WRITTEN EXERCISE
Recast the lines below as a Markdown table with a "Row" column holding the row number and a "Line" column holding the line itself. Start with the line containing "until [790, 889]", go on through the final line, and leave out blank lines.

WORKING DATA
◇ ◇ ◇ ◇

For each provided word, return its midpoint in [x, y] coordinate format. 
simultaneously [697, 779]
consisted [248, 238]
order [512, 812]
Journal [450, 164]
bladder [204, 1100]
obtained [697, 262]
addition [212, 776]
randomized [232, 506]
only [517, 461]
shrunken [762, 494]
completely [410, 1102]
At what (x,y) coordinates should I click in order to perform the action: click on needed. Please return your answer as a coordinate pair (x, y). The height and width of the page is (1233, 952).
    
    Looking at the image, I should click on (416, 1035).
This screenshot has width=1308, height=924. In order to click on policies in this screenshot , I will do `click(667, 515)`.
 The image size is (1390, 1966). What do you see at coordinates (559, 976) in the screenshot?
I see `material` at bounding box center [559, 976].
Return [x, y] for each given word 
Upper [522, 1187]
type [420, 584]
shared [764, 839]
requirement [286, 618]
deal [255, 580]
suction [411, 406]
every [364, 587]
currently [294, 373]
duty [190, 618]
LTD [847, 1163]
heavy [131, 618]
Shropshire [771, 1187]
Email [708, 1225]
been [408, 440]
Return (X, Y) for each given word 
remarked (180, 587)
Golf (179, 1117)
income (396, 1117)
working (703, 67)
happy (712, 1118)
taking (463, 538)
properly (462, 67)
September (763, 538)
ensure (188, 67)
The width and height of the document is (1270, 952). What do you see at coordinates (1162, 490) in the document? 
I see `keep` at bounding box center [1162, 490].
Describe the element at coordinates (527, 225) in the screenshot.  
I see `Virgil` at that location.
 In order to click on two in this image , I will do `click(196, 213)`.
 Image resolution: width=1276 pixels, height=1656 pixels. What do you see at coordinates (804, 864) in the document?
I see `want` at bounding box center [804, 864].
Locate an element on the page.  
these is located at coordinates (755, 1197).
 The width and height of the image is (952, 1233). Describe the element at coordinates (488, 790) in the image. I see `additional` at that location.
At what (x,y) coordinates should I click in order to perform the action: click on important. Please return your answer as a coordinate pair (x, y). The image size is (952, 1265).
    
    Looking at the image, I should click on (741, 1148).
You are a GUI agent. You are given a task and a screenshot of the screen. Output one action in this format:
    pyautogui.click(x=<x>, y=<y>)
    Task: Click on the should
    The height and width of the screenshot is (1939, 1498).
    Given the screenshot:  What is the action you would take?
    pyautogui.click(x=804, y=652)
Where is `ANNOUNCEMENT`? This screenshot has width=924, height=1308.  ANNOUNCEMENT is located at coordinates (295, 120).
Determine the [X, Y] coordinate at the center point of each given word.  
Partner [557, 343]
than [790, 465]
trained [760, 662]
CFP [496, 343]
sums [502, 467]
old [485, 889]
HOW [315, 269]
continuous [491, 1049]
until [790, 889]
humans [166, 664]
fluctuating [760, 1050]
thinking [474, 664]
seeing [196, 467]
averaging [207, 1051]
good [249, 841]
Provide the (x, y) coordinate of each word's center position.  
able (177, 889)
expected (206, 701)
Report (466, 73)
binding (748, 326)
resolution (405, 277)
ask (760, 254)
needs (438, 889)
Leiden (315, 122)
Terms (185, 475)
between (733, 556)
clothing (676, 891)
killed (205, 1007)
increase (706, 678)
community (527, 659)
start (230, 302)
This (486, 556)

◇ ◇ ◇ ◇

TASK RESPONSE
| Row | Line |
|---|---|
| 1 | until [790, 889] |
| 2 | humans [166, 664] |
| 3 | fluctuating [760, 1050] |
| 4 | thinking [474, 664] |
| 5 | seeing [196, 467] |
| 6 | averaging [207, 1051] |
| 7 | good [249, 841] |
| 8 | Provide the (x, y) coordinate of each word's center position.   |
| 9 | able (177, 889) |
| 10 | expected (206, 701) |
| 11 | Report (466, 73) |
| 12 | binding (748, 326) |
| 13 | resolution (405, 277) |
| 14 | ask (760, 254) |
| 15 | needs (438, 889) |
| 16 | Leiden (315, 122) |
| 17 | Terms (185, 475) |
| 18 | between (733, 556) |
| 19 | clothing (676, 891) |
| 20 | killed (205, 1007) |
| 21 | increase (706, 678) |
| 22 | community (527, 659) |
| 23 | start (230, 302) |
| 24 | This (486, 556) |